Bizarre DP saves Brewers in wild win

May 22nd, 2019

MILWAUKEE -- It was supposed to be a pitchers’ duel between the owners of Major League Baseball’s second- and fourth-best ERAs. Instead, the Brewers’ Zach Davies and the Reds’ Luis Castillo were both bounced in the bottom of the third inning of a game owned by the offenses Wednesday at Miller Park, and may have been saved by one of the strangest double plays you’ll ever see.

In the end it was an 11-9 Brewers win in which Orlando Arcia drove in three runs, Mike Moustakas and Hernan Perez tallied three hits apiece and Moustakas, Keston Hiura and Yasmani Grandal homered as Milwaukee overcame deficits of 5-0, 6-1 and 8-6 to split the two-game series.

All on the heels of the Brewers’ first shutout loss all season.

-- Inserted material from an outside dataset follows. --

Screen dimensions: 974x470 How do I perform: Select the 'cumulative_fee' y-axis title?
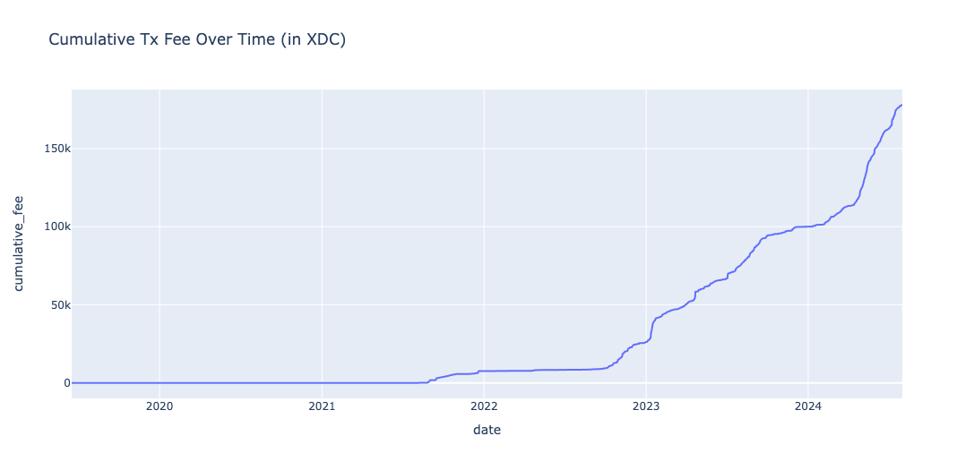(x=19, y=244)
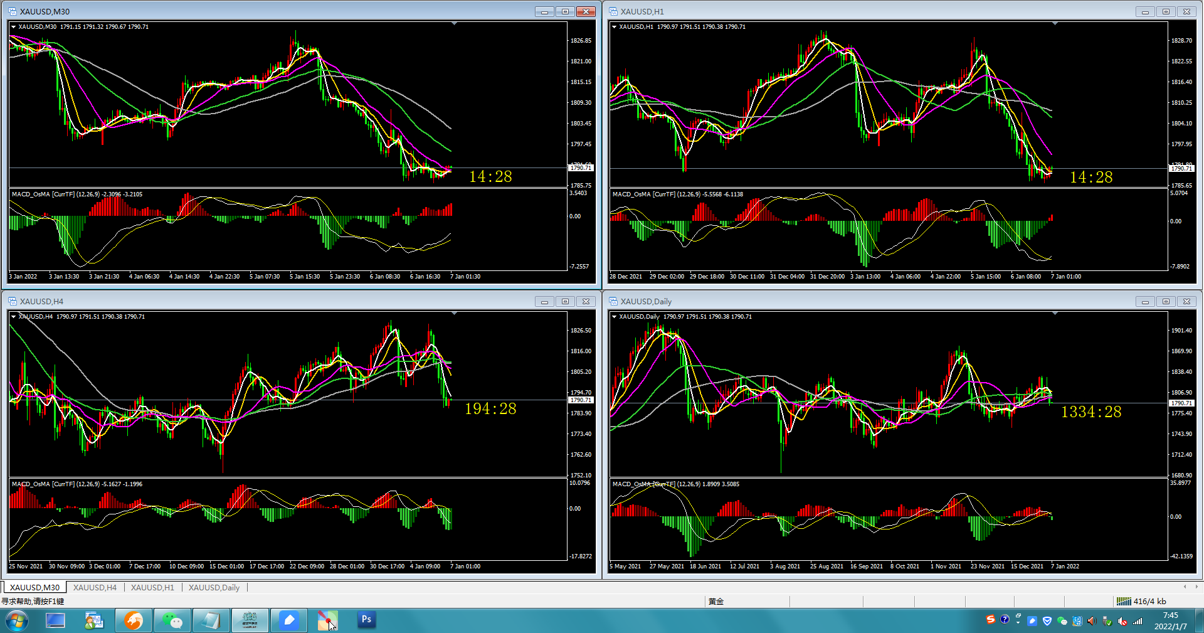Click the tab bar right scroll arrow

click(1196, 587)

“Baseball is crazy. Baseball makes you crazy,” Perez said, summing up the sentiment in both clubhouses.

Here are the moments that mattered most for the Brewers in a wild one:

1. Double play the hard way
Inning: Top seventh
Win expectancy before the play: 65.6%
Win expectancy after the play: 89.0%

A five-run sixth inning gave the Brewers an 11-8 lead into the seventh when lefty Alex Claudio and Jeremy Jeffress quickly found trouble. With the bases loaded and one out, Jeffress clipped Reds catcher Curt Casali on the arm with a pitch, forcing in a run. Next up was Phillip Ervin, who came within inches of hitting a tying double into the right-field corner, only to be denied by a foul ball call from umpire Mike Winters. The Reds challenged, and there wasn’t enough evidence to overturn the ruling, so it stood.

The at-bat continued to a swinging strikeout of Ervin on a splitter in the strike zone that got past catcher Grandal. When the baseball caromed hard back to him -- a rare occurrence at Miller Park because of the composition of the backstop -- Grandal initially fumbled it. But he recovered in time to see Casali way off first base, and threw down to begin a rundown that bailed the Brewers out of the inning with a two-run lead intact.

“That’s a play we work on every day,” Brewers manager Craig Counsell said.

But seriously …

“No, we caught a break there. One hundred percent,” Counsell said. “It was a cross-up and we just caught a break. ‘What is going on?’ was everyone’s reaction on the field. It was a lot of stuff that happened on just one play.”

First baseman Eric Thames was right in the middle of it, and tossed to Hiura who applied the inning-ending tag with Casali face down in the dirt off first base and the lead Reds runner, Derek Dietrich, still planted firmly at third.

“I think we were all just like, ‘What just happened?’” said Thames. “Arcia and I were laughing a little about that rundown, but it all worked out and we got out of that inning. It was one of those weird things.”

"A lot of times, as a runner, you just react," Reds manager David Bell said. "If you wait around, you're not going to make it. The hard part is to run with your head up. Curt reacted there and they got out of the inning.”

2. Grandal for the tie
Inning: Bottom sixth
Win expectancy before the play: 31.2%
Win expectancy after the play 57.5%

Hiura’s first Miller Park home run started a comeback in the second inning that continued with three runs in the third inning and two more in the fourth for a tie that got away from Brewers relievers Corbin Burnes and Junior Guerra in the fifth, when Cincinnati reclaimed a two-run lead. It wasn’t until a five-run sixth inning that the Brewers’ took their first lead with a rally that began with three successive hits off Wandy Peralta, the biggest coming off the bat of Grandal. His tying, two-run home run to right field knotted the game at 8, and the Brewers never trailed again.

“He got that one good,” said Counsell. “He got a pitch down, and [batting] right-handed, I think that’s his best swing, is center-right field. It was a no-doubter.”

3. Perez for the lead
Inning: Bottom sixth
Win expectancy before the play: 62.7%
Win expectancy after the play: 80.7%

Perez entered the day with one hit in his last 12 at-bats but drew a start in right field against Reds right-hander Castillo because Christian Yelich was sidelined a second straight game by of back spasms. Perez made the most of the opportunity with a double in the second inning, an infield single in the third and a tiebreaking, RBI single in the sixth that gave the Brewers the lead for good.

“I needed a day like that,” Perez said. “I know I was struggling.”

4. Arcia wins a long battle
Inning: Bottom third
Win expectancy before the play: 18.3%
Win expectancy after the play: 33.5%

The single best at-bat of the day may have belonged to Arcia, who fought Castillo for nine pitches on the way to a two-run single in Milwaukee’s three-run third inning that forced the tough Reds righty from the ballgame.

“We knew early on that there was still a lot of game left,” Arcia said through translator Carlos Brizuela. “They scored most of their runs early on, and we were able to put a few back on there. We just kept our head up, we kept a good attitude going, and we kept grinding it out. We were able to pull it off, and I think [that attitude] was a big part of it.”